- INSTRUCTIONS FOR THE TASK: What lines in the records below include the word "Humanities"? Return each one.

--- LISTED RECORDS Enclosed Below ---

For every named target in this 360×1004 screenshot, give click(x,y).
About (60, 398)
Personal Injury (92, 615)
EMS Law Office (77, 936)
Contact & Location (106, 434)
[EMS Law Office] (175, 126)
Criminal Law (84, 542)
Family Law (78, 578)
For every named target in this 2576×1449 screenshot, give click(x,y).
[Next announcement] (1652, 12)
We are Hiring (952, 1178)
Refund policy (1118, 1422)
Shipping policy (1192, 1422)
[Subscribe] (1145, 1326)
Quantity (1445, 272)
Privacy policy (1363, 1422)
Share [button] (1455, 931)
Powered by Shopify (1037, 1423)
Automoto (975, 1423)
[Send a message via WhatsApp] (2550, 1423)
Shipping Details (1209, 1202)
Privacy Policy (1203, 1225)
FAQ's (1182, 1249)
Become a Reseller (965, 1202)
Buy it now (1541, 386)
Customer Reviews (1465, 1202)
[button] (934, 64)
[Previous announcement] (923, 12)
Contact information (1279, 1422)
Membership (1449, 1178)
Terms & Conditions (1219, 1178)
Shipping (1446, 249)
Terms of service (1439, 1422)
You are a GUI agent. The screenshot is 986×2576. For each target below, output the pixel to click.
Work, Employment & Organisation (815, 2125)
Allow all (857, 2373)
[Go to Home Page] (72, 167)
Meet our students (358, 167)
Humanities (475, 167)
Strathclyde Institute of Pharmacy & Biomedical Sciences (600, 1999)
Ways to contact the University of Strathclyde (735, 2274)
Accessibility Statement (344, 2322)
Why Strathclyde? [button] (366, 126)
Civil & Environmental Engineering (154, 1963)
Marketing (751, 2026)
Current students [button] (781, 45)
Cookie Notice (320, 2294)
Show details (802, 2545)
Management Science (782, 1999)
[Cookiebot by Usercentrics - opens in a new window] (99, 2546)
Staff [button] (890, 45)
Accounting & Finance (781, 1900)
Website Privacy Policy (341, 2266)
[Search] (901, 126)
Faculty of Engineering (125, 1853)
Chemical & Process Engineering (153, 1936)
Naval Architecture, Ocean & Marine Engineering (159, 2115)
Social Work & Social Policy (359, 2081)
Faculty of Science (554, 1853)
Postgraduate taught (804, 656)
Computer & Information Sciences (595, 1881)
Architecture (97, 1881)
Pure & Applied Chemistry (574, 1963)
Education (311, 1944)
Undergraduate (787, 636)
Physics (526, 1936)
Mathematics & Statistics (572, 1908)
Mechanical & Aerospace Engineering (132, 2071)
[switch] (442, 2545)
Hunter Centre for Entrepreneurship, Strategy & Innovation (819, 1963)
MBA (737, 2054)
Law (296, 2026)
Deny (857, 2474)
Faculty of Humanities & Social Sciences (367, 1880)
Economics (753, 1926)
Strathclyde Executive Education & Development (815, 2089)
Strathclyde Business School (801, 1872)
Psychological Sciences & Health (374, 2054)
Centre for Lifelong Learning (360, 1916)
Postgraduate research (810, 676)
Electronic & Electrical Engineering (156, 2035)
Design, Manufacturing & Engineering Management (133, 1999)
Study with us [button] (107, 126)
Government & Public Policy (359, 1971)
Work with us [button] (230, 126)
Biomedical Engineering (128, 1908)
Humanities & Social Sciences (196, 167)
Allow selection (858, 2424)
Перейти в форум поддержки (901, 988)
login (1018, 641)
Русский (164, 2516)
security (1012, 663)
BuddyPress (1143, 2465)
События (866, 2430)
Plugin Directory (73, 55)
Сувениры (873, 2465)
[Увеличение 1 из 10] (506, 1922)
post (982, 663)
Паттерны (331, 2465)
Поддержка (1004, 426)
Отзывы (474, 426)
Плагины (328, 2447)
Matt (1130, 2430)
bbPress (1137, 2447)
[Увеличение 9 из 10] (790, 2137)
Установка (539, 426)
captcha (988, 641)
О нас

--- End of Enclosed LISTED RECORDS ---

- EXERCISE RESPONSE:
Humanities (475, 167)
Faculty of Humanities & Social Sciences (367, 1880)
Humanities & Social Sciences (196, 167)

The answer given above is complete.